The mosaic package includes a dataset called HELPrct.

If you just enter the dataset name (HELPrct) as a command, R will print (most of) the dataset out to the screen:

HELPrct

That’s not really useful…how can we extract selected, useful information about a dataset?

Gathering information about a dataset

There are a few functions that make it easier to take a quick look at a dataset:

  • head prints out the first few rows of the dataset.
  • str shows the structure of the dataset
  • names prints out the names of the variables (columns) in the dataset
  • summary prints out a summary of all the variables (columns) in the dataset
  • nrow reports the number of rows (observations or cases) in the dataset
  • ncol reports the number of columns (variables) in the dataset

Try applying each of these functions to the HELPrct data and see what the output looks like each time:

HELPrct
head(HELPrct)

Getting more help

You can get help related to R function, and built-in R datasets, using a special function: ?. Just type ? followed by the name of the function or dataset you want help on:

?HELPrct

Reading in data from a file

For this class, you will often be asked to analyze data that is stored in files that are available online - usually in csv format. It’s simple to read them into R. For example, we can read in the file Baseball.csv, which is stored at http://www.calvin.edu/~sld33/data/Baseball.csv:

baseball <- read.csv(file='http://www.calvin.edu/~sld33/data/Baseball.csv')

What about local files?

The same function, read.csv, can be used to read in a local file. You just need to change the input file from the URL (in quotes) to the file path and name (in quotes). For example, the input file=‘http://www.calvin.edu/~sld33/data/Baseball.csv’ might become file=‘C:\Data\Baseball.csv’.

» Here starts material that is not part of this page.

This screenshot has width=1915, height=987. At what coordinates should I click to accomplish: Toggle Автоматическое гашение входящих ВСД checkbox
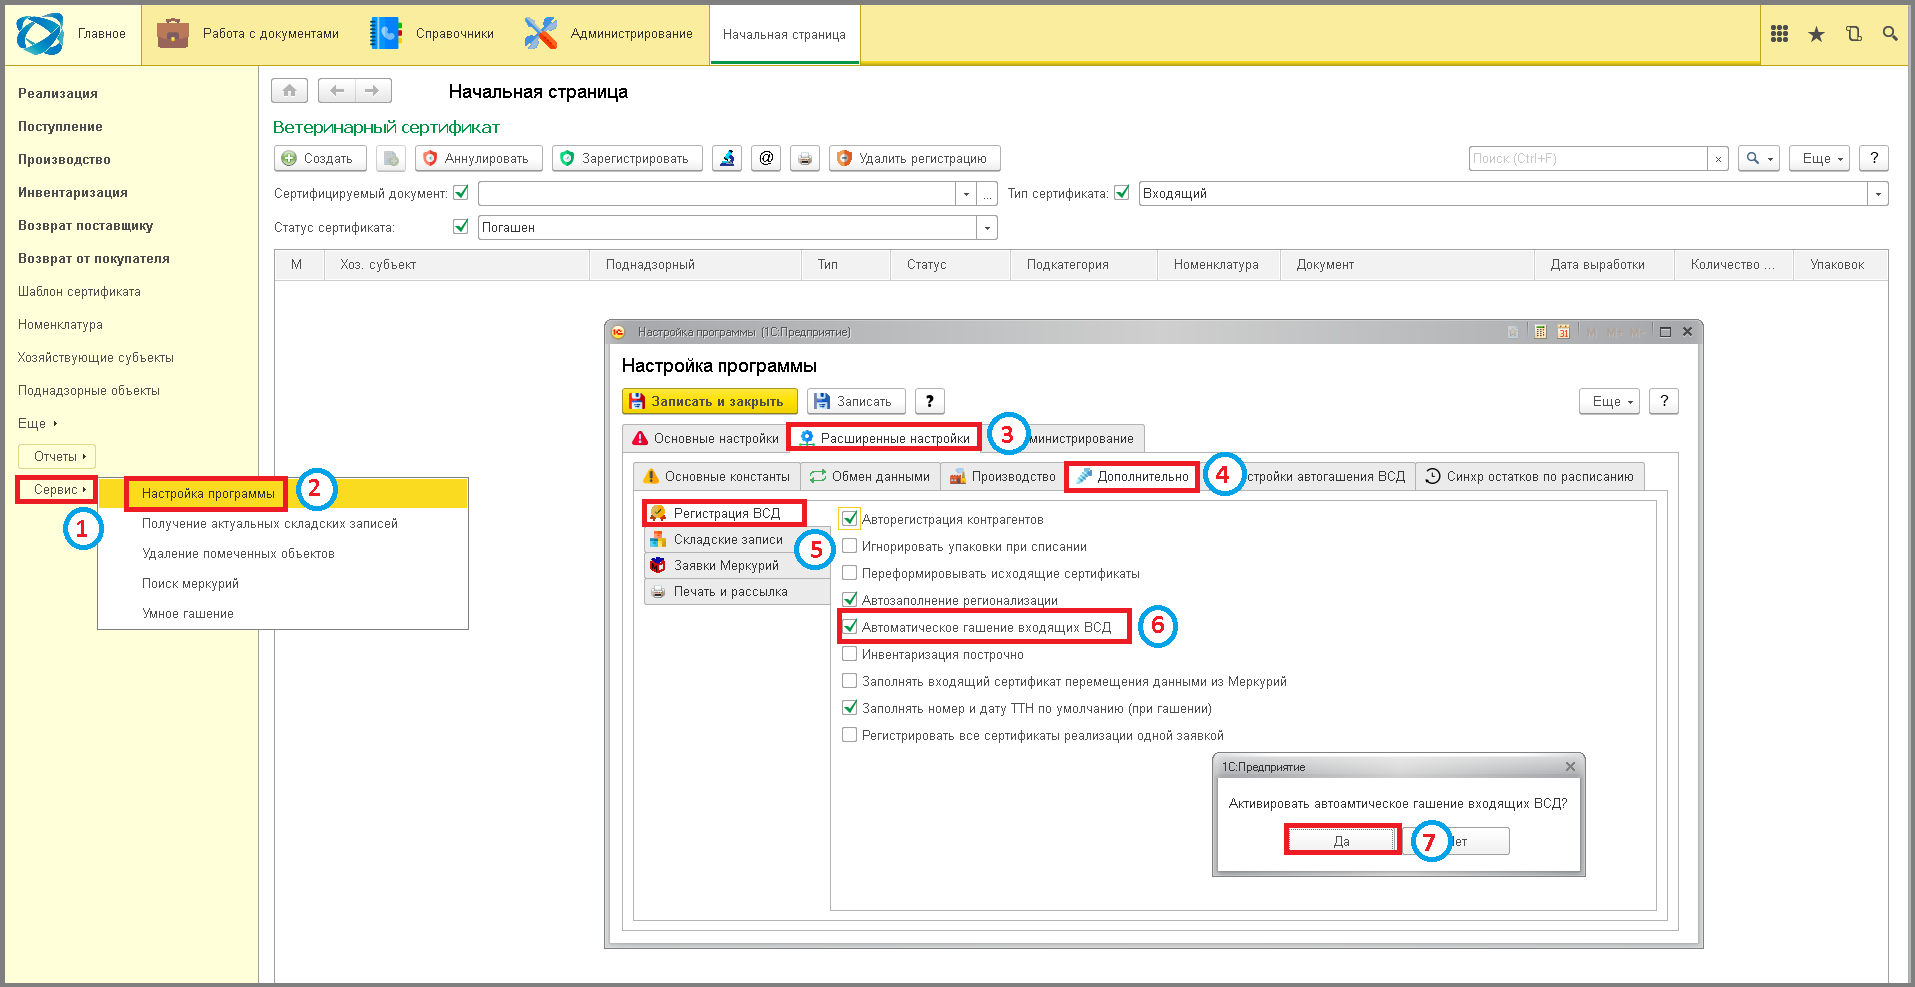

We won’t do an example in this tutorial because there isn’t a way to work with local files within a tutorial environment, but you can practice it once you are working independently in RStudio.

Side note: named input arguments

The input argument we provided to R is the URL (in quotes – either single or double quotes are fine). But notice that this time, we gave the input argument a name, “file”, and specified its value with an equal sign.

This is not required - the command works fine without it:

baseball <- read.csv('http://www.calvin.edu/~sld33/data/Baseball.csv')

However, if a function has more than just one input argument, it’s good to get in the habit of providing names for the inputs. If you provide names, then the order in which you list the inputs doesn’t matter; without names, the order matters and you have to use ? to figure out what order R expects!

Your turn

Use one of the functions you learned earlier to find out how many variables are in the baseball dataset, and what their names are.

Renaming variables in a dataset

Those variable names are awful! We can actually use names and c to assign replacement names, if we want. Since the variable names are strings (words), they should be enclosed in quotes. Choose sensible new names for each variable and modify the code below to assign them to the baseball dataset.

names(baseball) <- c('new_name_1', 'new_name_2', ...)

Check out the data

Finally, use one of the functions you have learned so far to extract some information about the baseball dataset. Remember, ? won’t work on baseball because it’s not a built-in R dataset.

Review

What have you learned so far? More than you think!

Functions in R

You’ve learned that R code is made up of functions, which are generally named descriptively according to the job they do. Functions have one or more input arguments, which is where you provide R with all the data and information it needs to do the job. The syntax for calling a function uses the template:

function (  information1  ,  information2  , …)

 

Variables in R

You’ve practiced creating variables in R using c, and saving information (or the results of a computation) using the assignment arrow <-.

Datasets in R

You’ve considered several different ways to get datasets to work with in R: you can use datasets that are built in to R or R packages, or you can use read.csv to read in data files stored in .csv format.